Saturday, 31 January 2009

Saraswati

The very hungry caterpillar has been a great success with ECD at two schools. The children love the story and all have made a caterpillar segment with their names, weight, favourite things. Its been a brilliant way of getting them to talk individually.

Primary and secondary training programmes have finished, with great celebrations, and we have started workshops for school based training. Some secondary teachers have done some interesting action research projects, with enticing titles like ‘stopping students fleeing after tiffin’. Many children do not reappear after the break, as they often work in the fields. One ingenious solution was setting up a committee to fine students 5 rupees (stick not carrot) – but it worked and over 200 rupees was collected and spent on a rubbish bin and broom to keep the classroom clean. Not very Nepali. I watched a group of 100 on Friday eating their tiffin – samosa, gulab jamon and banana – then tossing the cardboard plate, banana skin and other debris over the balcony, out of the window or onto the grass. This was followed by a hearty bout of throat clearing and spitting.

I have been visiting rural schools on the back of Durga’s motorbike. Several days were foggy and damp and we slid along buffalo tracks through fields of rice stubble to rural schools where teachers muffled up in scarves, jackets and woolly hats taught chilly students with ragged shirts and bare feet as water dripped from the tin roof. Poverty seems so much worse in the cold. On the way back from one school, we went to his parents, who have recently sold their land in the village and have bought land and are in the process of having a new house constructed on the outskirts of the city. The ground floor is completed; we found his elderly parents sitting on a pile of rubble on the roof, watching as women toiled up the rudimentary concrete stairs balancing piles of bricks on their heads, while men with makeshift plumblines assembled the bricks for the upstairs walls. Outside were the 2 family cows and a well planted vegetable garden.
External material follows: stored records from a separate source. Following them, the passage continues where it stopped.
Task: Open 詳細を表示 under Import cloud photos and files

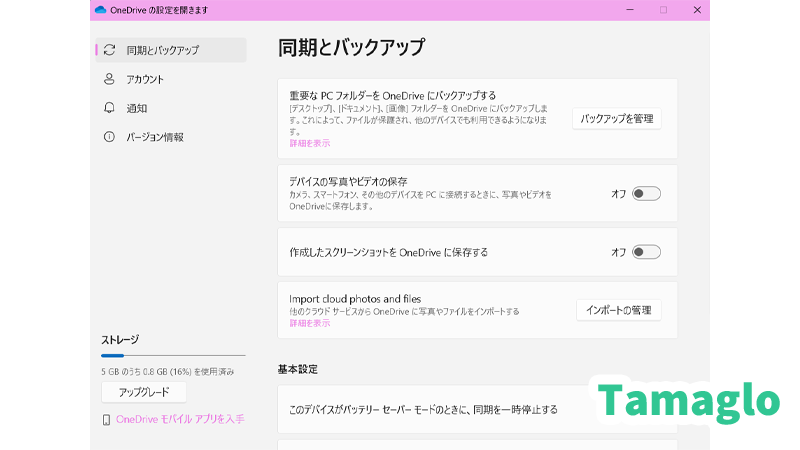Action: coord(309,323)

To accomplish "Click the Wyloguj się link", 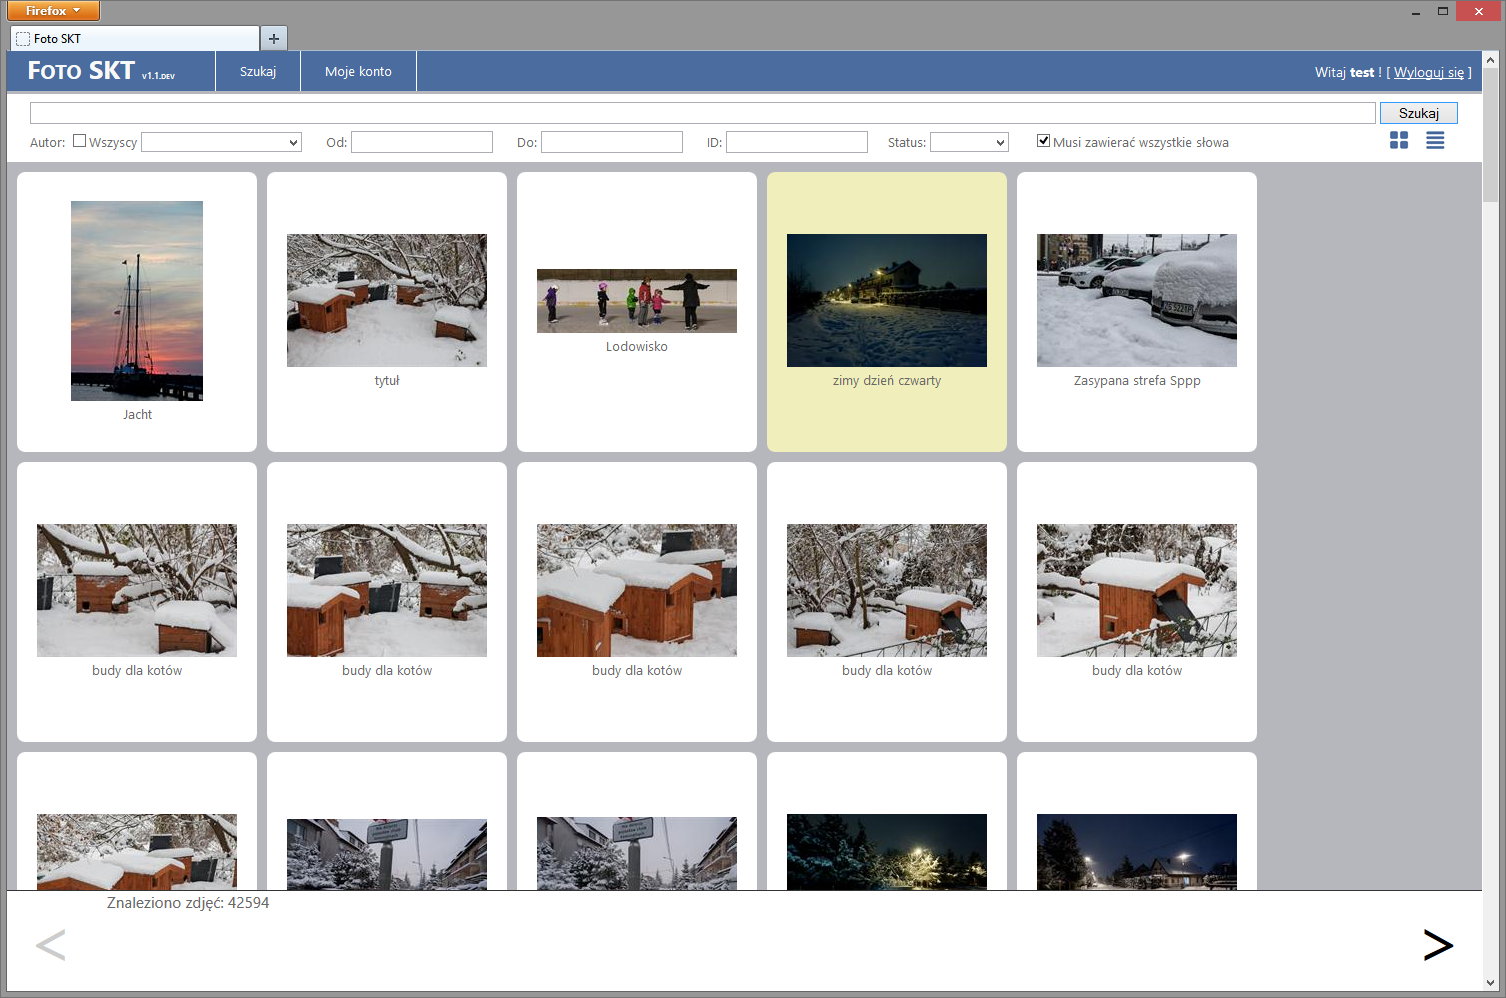I will click(x=1428, y=73).
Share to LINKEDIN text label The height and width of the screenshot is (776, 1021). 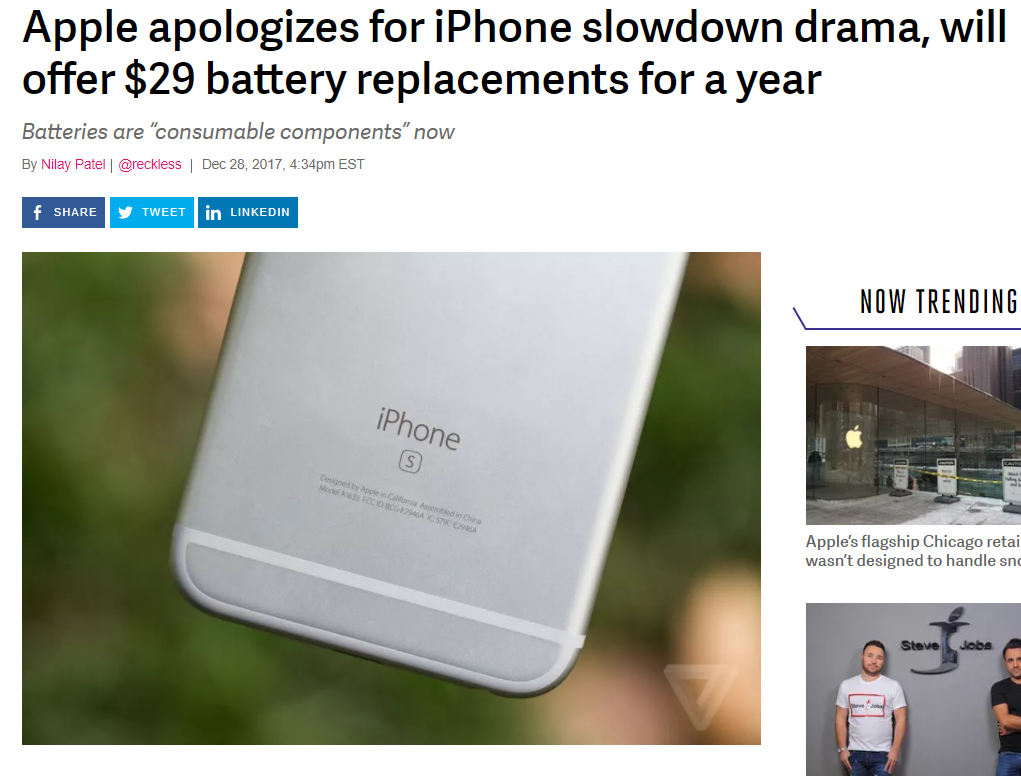[x=260, y=212]
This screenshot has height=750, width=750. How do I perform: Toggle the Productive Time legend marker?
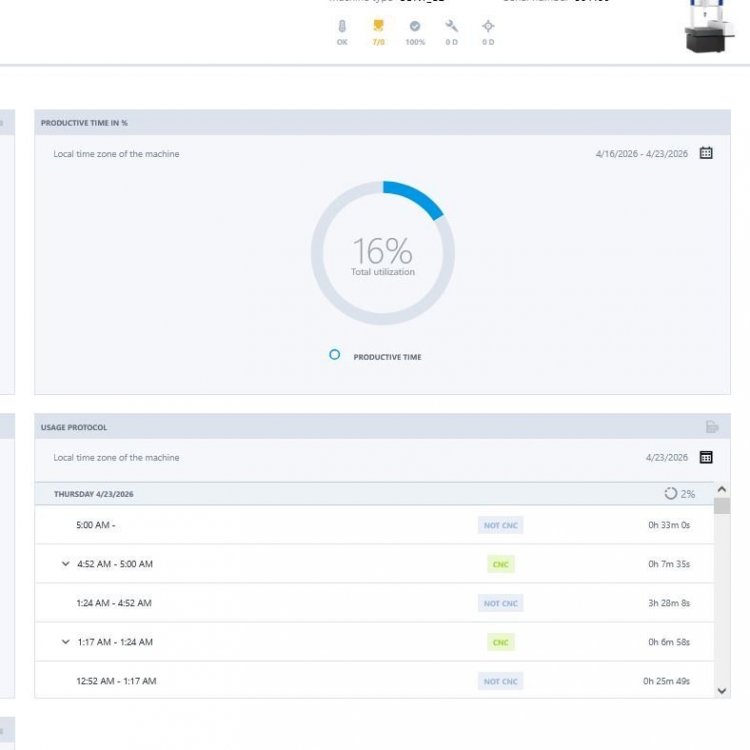(x=335, y=355)
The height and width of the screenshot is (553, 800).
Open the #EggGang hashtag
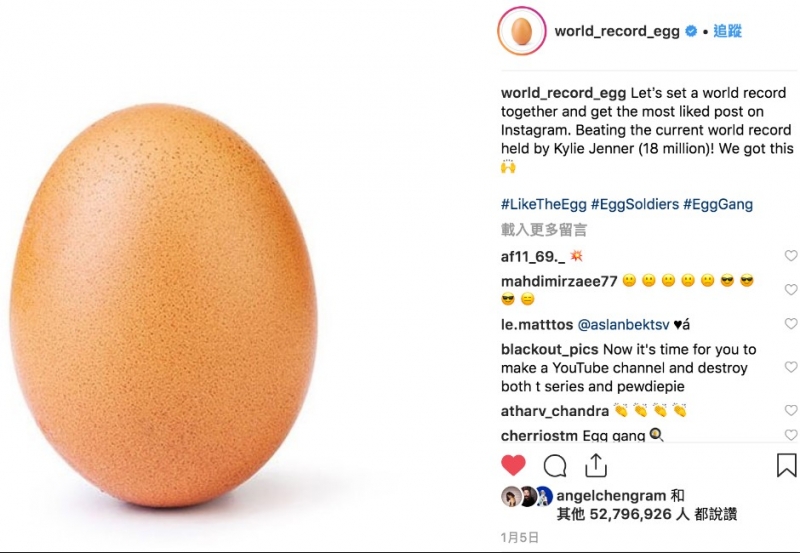[x=718, y=205]
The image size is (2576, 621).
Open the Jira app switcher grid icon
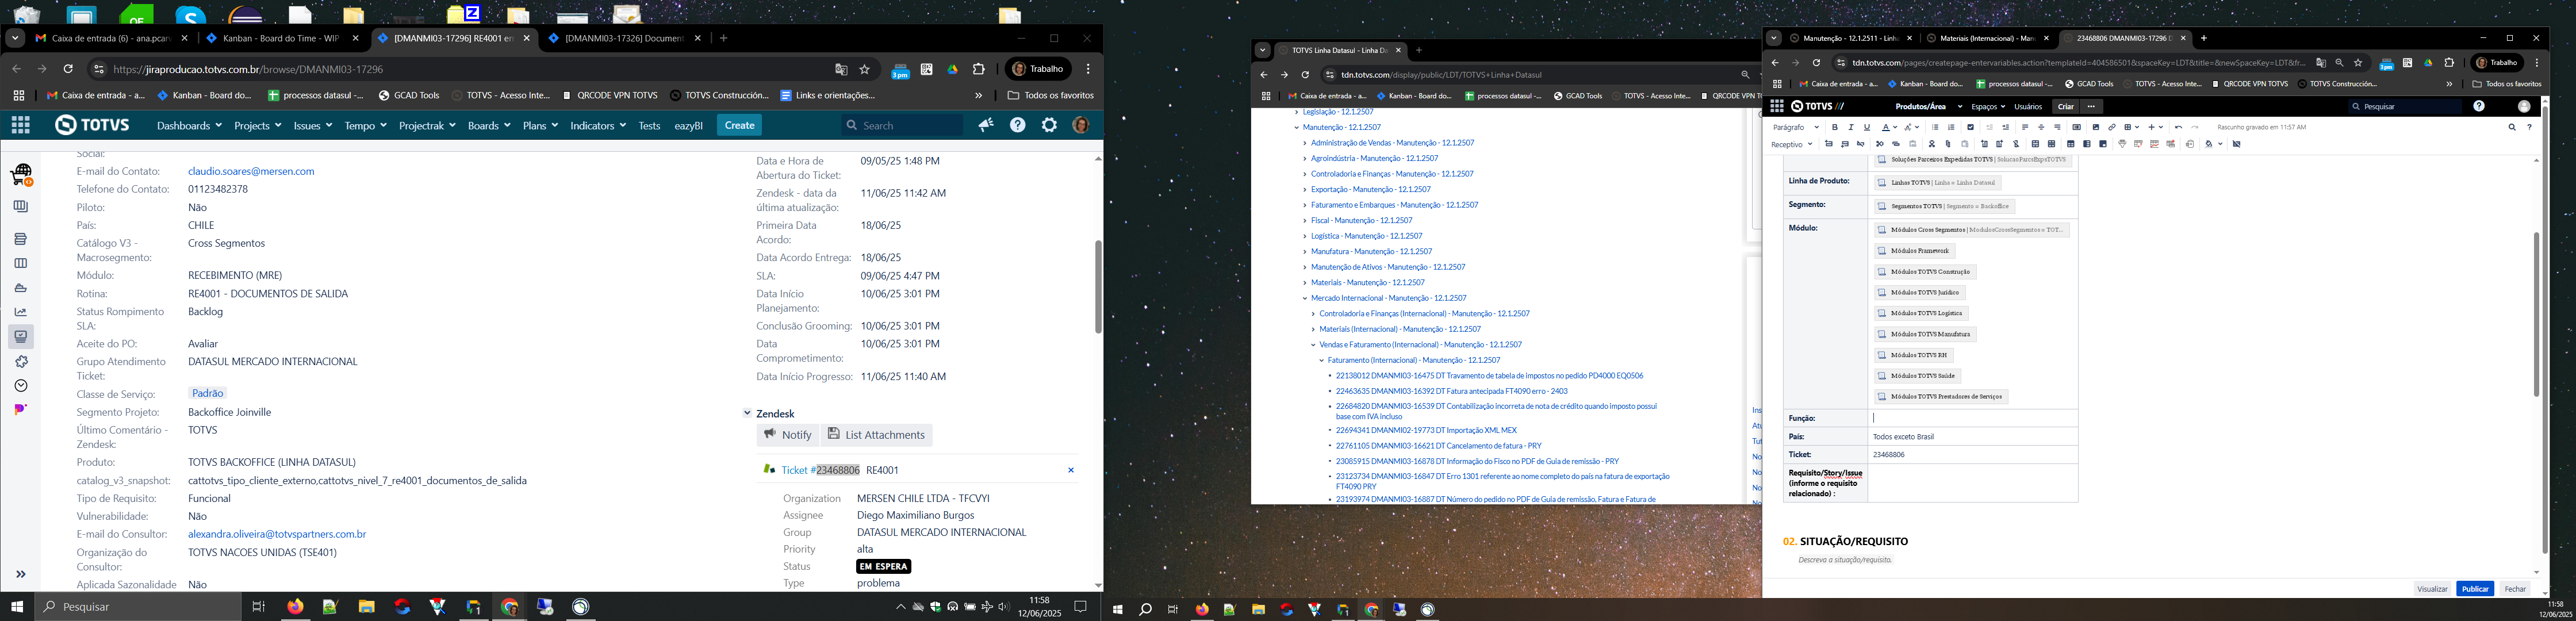[x=20, y=125]
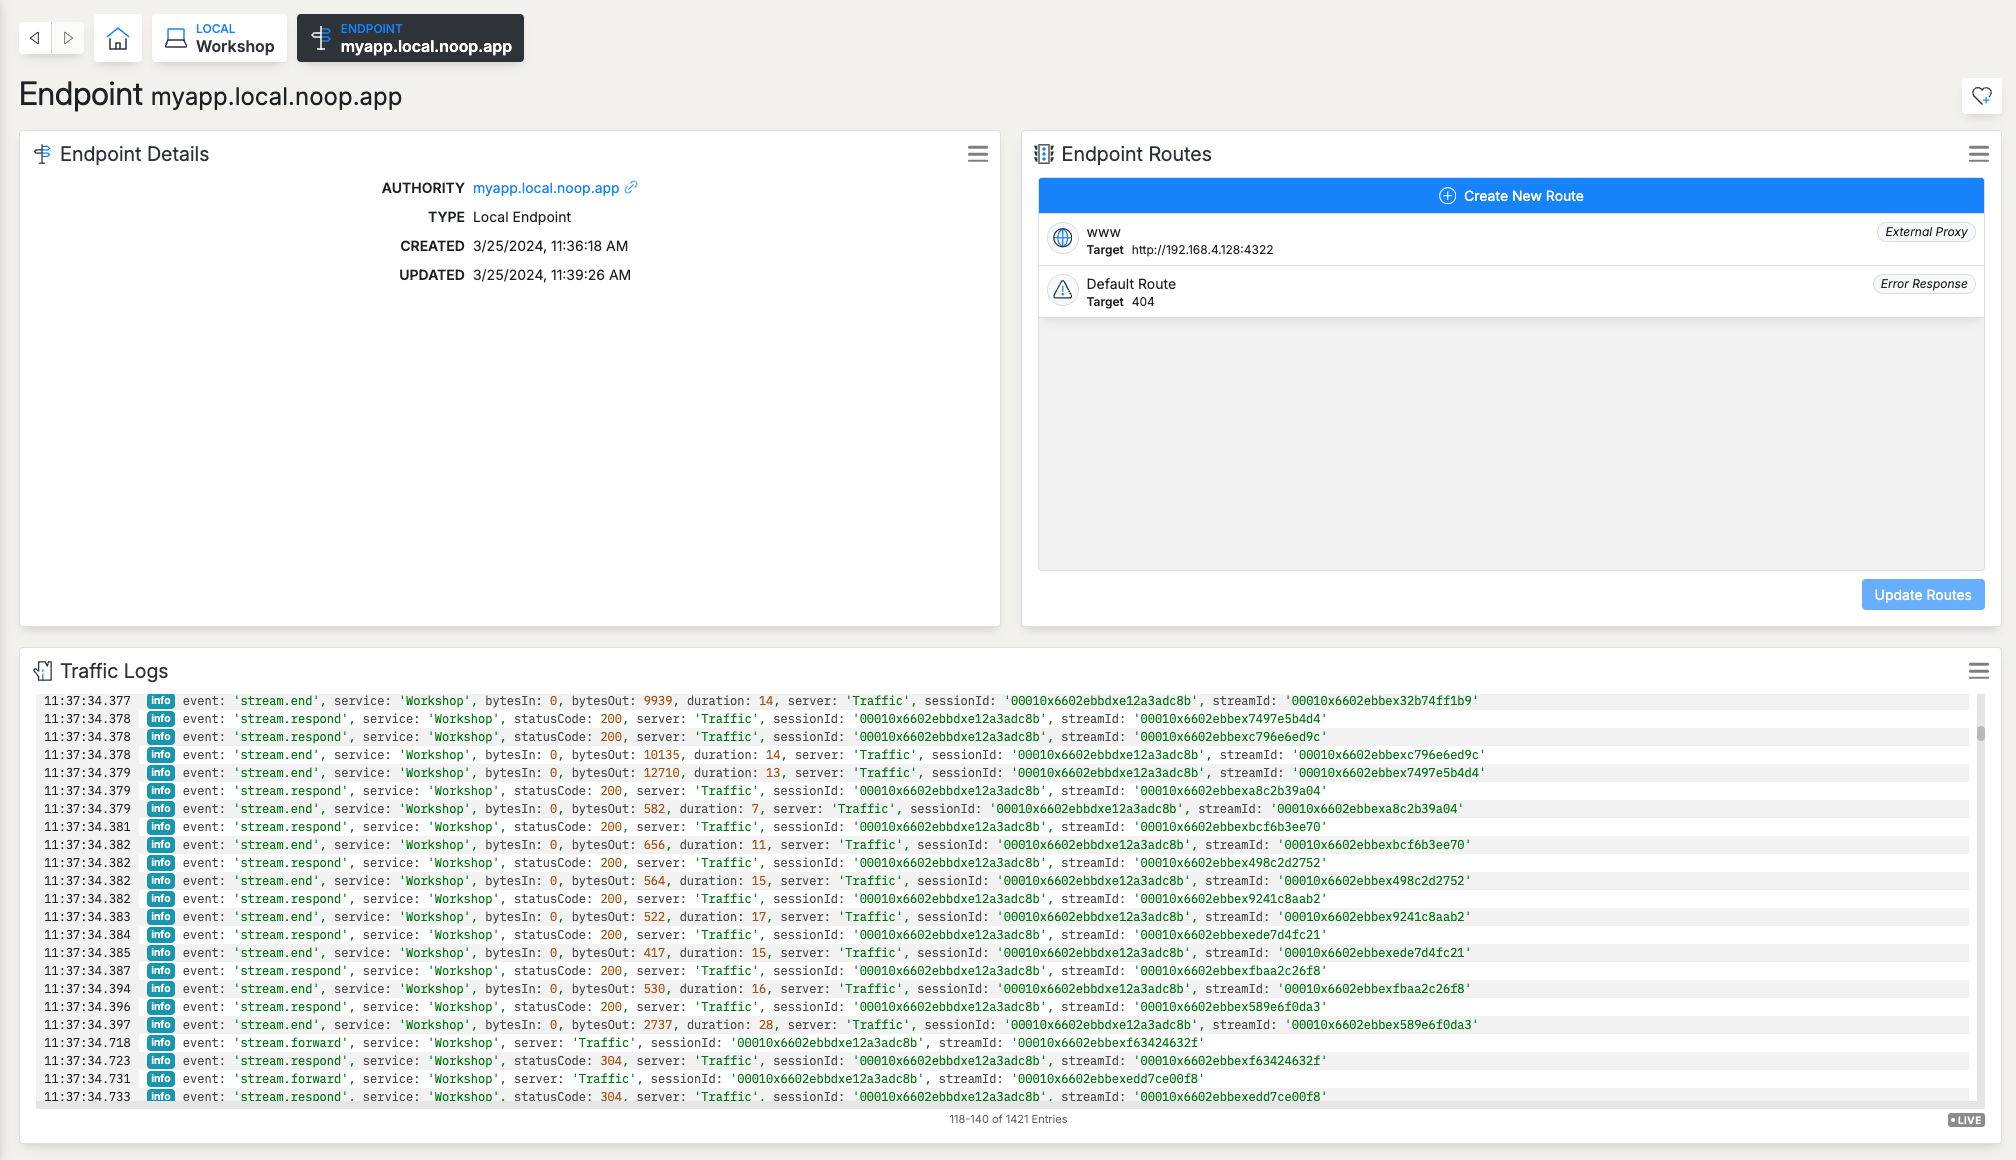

By Friday, the sunshine had returned and we had a glorious day in the countryside. We sped along the highway past silent factories and busy brick kilns. The mustard fields are brilliant yellow, amongst wheat, maize and sugarcane. Kingfishers wait patiently on the bamboo overhanging the river. Oxen are ploughing the rice stubble and. women are threshing rice and drying pulses. Every house has its own Monet-like haystack. Eventually we nearly reached Rangeli, where Durga wanted to show me his old wooden house and former school, but there was a banda, with the road blocked by burning tyres, so we walked the last kilometer. We met many teachers from the training programmes, but no teaching was happening as the students were preparing for Saraswati the goddess of education) puja on Saturday. Brightly coloured flags were being strung across the school compound and a ‘temple’ prepared for a clay statue of the goddess. We had passed many of these on the road, being transported by rickshaw and buffalo.

Saturday morning – misty again as we cycled to Bokhari school with Hanna and the boys for their celebration. All the children and staff were there, with many ex-students and people from the local community. Two village bands were playing and local men had brought 3 goats for ritual slaughter by the Hindu priest in banana yellow robes. A classroom had been made into a Saraswati temple and we paraded through to do puja and receive our tikkas. Huge vats of food were being cooked for a village feast, followed by singing and dancing. Tomorrow we will follow the processions to the river where the stautes will be cast into the water. Lovely for all of us to enjoy the festivals while there is no improvement in the political situation. This week even the smugglers have gone on strike and there is no improvement in the power situation, inspite of the PM’s promises.